Die enge Kooperation mit unseren acht Kommunen war und bleibt zentral – nicht nur im Rahmen der REGIONALE 2025, sondern auch in Bereichen wie den Berufskollegs oder dem Krankenhaus Wermelskirchen. Darüber hinaus arbeiten wir eng mit dem Oberbergischen Kreis, dem Rhein-Sieg-Kreis und der Stadt Leverkusen zusammen – etwa bei Mobilität, Abfallwirtschaft, Tourismus oder Wirtschaftsförderung.

Als Vorstandsvorsitzender der Kommunalen Arbeitsgemeinschaft Bergisches Land habe ich diese Zusammenarbeit neu belebt. Mit der Altenberger Erklärung, der Wiedereröffnung von Schloss Burg und dem Kulturerbesiegel für Altenberg haben wir das Bergische Land als Innovations- und Kulturraum neu positioniert.

Wir haben bereits mehrfach über den begonnenen Transformationsprozess der Verwaltung berichtet, den Politik und Verwaltung gemeinsam angegangen sind. Wie siehst du die Verwaltung hier aktuell aufgestellt?

Wir haben mit der Haushaltskonsolidierung einen beispielgebenden Prozess initiiert und umgesetzt. Gleichzeitig wurde die IT-Resilienz deutlich gestärkt und der vom Kreistag beschlossene Transformationsprozess konsequent vorangetrieben. Trotz des allgemeinen Fachkräftemangels ist es gelungen, erfolgreich Personal zu gewinnen und mit einem neuen Dispositionspool die Personalausgaben zu begrenzen. Auch bei der Digitalisierung unserer Service-Angebote hat die Verwaltung in den vergangenen Jahren große Fortschritte erzielt.

Was wünschst du dem Rheinisch-Bergischen Kreis und deinem Nachfolger für die Zukunft?
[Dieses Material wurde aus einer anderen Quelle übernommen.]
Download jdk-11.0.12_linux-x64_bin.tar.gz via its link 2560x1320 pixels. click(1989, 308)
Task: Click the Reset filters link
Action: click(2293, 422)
Ich wünsche mir, dass die regionale und interkommunale Zusammenarbeit weiter ausgebaut wird. Der Rheinisch-Bergische Kreis sollte sich für das Weltkulturerbesiegel bewerben – das wäre ein starkes Signal für unsere Region. Wichtig bleibt, den gesellschaftlichen Zusammenhalt zu fördern, Mut und Innovationsgeist zu bewahren und unsere Demokratie weiterhin zu stärken.

Herzlichen Dank für dein Engagement für die Menschen im Rheinisch-Bergischen Kreis.

Das Interview führten Maurice Winter und Lennart Höring.